One of the hottest battles over tiered networks is going on in Massachusetts. It involves the tiered network system mandated by the Massachusetts state employees health insurance program, the Group Insurance Commission. In November, the GIC started accepting proposals from health plans that would set up networks covering not only 250,000 state employees, but also potentially another 330,000 municipal employees as the program expands to cover any state and local public employee.

The commission and its insurers actually released their first networks based on quality ratings in April, but the expansion of its networks, and physicians' dislike of how ratings are established, has the Massachusetts Medical Society speaking out against the commission's tiered networks. In this fight, allies include legislators pushing House and Senate bills governing standards for tiered networks, and, in a case of strange bedfellows, BlueCross BlueShield of Massachusetts, which said it would refuse to submit a proposal.

Katherine Atkinson, MD, a family physician in Amherst, Mass., said GIC health plans have sent notices to physicians informing them that they are in low tiers without offering an explanation, and without any chance to appeal their ranking.

Worse, she said, the rankings are based largely on cost, but patients don't know that -- they assume the doctor must be incompetent or have committed malpractice.

"I have a colleague who was ranked on the lowest level because of cost," Dr. Atkinson said. "A patient walked in and said, 'Who did you kill?' "

Fighting over standards

New York's fight over tiered networks led the state's major health plans to sign deals with Attorney General Andrew Cuomo pledging that they would use independently derived quality measures to establish tiered networks, which allow health plan members to pay a lower premium or co-pay if they use only highly rated doctors or groups. The New York deal also gave physicians the right to see how their rating was derived, and to appeal it.
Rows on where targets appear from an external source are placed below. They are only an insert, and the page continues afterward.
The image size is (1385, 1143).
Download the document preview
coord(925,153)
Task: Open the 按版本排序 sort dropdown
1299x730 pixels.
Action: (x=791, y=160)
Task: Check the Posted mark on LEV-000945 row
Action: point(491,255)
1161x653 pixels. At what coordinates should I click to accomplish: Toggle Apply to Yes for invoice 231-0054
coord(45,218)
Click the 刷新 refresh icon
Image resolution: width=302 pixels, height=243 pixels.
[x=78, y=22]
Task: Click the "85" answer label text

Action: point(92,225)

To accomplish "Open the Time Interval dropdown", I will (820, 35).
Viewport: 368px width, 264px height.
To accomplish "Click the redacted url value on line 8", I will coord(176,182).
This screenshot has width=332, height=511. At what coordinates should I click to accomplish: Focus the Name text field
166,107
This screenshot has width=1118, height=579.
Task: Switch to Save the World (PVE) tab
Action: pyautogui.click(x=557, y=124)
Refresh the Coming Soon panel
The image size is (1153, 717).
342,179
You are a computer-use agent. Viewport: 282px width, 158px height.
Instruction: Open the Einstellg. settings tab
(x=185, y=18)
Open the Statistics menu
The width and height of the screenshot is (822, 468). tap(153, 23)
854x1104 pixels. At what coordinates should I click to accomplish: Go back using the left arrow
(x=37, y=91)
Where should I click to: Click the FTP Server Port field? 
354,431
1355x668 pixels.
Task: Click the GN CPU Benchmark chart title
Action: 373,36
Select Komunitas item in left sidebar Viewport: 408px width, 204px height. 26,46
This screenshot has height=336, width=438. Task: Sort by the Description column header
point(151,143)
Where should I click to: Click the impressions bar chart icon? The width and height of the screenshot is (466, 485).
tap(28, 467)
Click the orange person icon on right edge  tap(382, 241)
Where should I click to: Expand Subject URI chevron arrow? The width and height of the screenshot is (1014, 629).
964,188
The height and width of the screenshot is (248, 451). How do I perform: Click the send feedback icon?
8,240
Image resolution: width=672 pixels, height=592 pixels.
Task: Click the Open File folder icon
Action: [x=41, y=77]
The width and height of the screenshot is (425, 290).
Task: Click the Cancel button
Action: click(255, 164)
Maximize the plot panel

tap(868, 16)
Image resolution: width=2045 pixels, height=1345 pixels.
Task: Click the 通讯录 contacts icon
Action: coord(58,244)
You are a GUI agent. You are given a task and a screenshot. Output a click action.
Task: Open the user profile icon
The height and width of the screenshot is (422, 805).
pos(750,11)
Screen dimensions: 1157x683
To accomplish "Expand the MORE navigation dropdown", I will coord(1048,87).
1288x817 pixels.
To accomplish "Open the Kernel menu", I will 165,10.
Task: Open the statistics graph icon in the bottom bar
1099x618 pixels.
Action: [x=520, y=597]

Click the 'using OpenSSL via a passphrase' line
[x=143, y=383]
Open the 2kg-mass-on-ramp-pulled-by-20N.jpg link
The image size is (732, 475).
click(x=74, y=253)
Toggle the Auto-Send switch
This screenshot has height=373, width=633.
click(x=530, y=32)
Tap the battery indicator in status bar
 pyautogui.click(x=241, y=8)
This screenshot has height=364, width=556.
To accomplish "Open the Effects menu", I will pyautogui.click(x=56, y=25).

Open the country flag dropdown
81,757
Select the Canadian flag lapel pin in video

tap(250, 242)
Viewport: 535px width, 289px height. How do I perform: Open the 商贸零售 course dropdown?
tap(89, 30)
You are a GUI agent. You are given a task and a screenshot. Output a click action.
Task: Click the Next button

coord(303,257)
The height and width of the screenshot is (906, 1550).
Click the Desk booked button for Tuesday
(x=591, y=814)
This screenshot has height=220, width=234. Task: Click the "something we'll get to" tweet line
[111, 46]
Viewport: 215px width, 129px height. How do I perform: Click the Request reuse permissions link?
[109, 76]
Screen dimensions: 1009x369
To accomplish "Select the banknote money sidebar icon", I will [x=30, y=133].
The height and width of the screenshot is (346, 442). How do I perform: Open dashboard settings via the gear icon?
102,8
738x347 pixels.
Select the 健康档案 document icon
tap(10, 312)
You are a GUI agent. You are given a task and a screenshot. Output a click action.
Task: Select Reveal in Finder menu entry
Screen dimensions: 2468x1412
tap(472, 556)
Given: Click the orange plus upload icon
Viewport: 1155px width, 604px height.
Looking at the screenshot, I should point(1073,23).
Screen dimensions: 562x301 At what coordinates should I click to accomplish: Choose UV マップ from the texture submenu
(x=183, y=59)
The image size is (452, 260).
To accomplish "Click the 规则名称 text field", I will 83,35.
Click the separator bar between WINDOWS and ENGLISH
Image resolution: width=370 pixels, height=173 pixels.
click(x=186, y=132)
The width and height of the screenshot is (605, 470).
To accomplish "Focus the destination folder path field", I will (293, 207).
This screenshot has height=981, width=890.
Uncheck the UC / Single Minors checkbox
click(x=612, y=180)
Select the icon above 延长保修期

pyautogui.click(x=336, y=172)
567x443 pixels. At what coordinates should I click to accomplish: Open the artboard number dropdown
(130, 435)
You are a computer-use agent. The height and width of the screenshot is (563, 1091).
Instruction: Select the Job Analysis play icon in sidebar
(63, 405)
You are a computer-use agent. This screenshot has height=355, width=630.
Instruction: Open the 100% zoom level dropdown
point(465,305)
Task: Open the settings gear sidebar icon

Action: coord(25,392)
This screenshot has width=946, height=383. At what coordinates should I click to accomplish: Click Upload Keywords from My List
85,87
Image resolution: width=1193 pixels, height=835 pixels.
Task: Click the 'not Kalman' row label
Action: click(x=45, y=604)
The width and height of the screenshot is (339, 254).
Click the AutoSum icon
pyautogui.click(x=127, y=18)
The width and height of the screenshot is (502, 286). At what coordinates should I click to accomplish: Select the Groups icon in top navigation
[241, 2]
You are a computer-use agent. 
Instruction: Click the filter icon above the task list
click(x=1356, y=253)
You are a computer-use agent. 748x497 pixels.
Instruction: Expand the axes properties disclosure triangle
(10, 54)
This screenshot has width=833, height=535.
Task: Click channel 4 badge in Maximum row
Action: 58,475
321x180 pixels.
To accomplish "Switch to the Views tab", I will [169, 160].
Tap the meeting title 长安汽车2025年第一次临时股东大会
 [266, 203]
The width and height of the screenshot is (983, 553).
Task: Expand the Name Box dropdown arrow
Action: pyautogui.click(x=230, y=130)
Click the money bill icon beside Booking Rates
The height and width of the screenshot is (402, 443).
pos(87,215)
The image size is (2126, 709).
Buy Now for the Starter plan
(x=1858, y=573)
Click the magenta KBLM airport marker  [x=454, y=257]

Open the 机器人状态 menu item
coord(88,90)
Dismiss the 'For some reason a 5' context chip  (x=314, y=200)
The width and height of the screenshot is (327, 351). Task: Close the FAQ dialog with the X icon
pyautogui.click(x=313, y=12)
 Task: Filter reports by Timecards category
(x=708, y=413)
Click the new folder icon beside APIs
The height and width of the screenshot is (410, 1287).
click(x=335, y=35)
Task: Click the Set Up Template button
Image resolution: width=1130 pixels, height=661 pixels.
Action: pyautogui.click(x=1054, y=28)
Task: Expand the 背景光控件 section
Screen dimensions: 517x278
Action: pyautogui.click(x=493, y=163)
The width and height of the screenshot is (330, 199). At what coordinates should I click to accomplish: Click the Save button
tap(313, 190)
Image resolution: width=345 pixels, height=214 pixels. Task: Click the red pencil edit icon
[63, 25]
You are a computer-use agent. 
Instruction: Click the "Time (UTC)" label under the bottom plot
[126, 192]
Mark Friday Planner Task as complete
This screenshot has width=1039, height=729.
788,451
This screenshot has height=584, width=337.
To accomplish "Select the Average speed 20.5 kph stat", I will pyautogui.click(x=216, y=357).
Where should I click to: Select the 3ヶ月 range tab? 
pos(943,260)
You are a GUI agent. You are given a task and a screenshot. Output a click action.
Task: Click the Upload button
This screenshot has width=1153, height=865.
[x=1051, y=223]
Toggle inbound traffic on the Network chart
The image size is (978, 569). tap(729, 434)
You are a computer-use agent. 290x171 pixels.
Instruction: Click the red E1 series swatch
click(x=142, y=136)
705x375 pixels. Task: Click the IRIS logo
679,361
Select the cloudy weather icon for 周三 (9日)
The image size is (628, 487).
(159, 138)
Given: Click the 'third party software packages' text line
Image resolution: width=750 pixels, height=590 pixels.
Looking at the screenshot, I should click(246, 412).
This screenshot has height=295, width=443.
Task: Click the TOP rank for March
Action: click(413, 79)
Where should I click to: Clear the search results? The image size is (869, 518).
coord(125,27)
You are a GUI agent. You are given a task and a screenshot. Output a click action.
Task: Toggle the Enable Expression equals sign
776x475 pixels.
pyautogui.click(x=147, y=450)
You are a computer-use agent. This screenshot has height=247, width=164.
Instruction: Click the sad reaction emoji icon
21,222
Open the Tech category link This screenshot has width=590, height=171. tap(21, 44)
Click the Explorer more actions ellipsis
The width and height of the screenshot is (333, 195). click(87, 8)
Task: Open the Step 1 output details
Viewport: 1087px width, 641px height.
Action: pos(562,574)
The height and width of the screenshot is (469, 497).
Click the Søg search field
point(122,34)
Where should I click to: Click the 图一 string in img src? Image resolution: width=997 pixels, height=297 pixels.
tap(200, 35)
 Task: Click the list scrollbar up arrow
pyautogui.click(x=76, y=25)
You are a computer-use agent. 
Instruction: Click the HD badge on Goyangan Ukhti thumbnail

The deal fit in with policies of the American Medical Association, which was involved in the New York talks, that tiered networks should be based on quality metrics, not cost, and make measures transparent.

Plans such as WellPoint, UnitedHealth Group, Aetna and Cigna have pledged that they would use this deal as a template for their tiered networks across the nation, though they said full implementation would take some time.

Tiered networks are nothing new to Bay State physicians. BlueCross BlueShield for years has rated groups for tiered networks, for example.

The Group Insurance Commission's networks are part of its Clinical Performance Improvement initiative, which began in July 2006 with a stated goal of holding down costs without sacrificing health quality.

The commission pools health plans' performance data to come up with its ranking system. Patients pay more to see a doctor in a lower tier, typically $25, compared with $15 for a high-tier doctor.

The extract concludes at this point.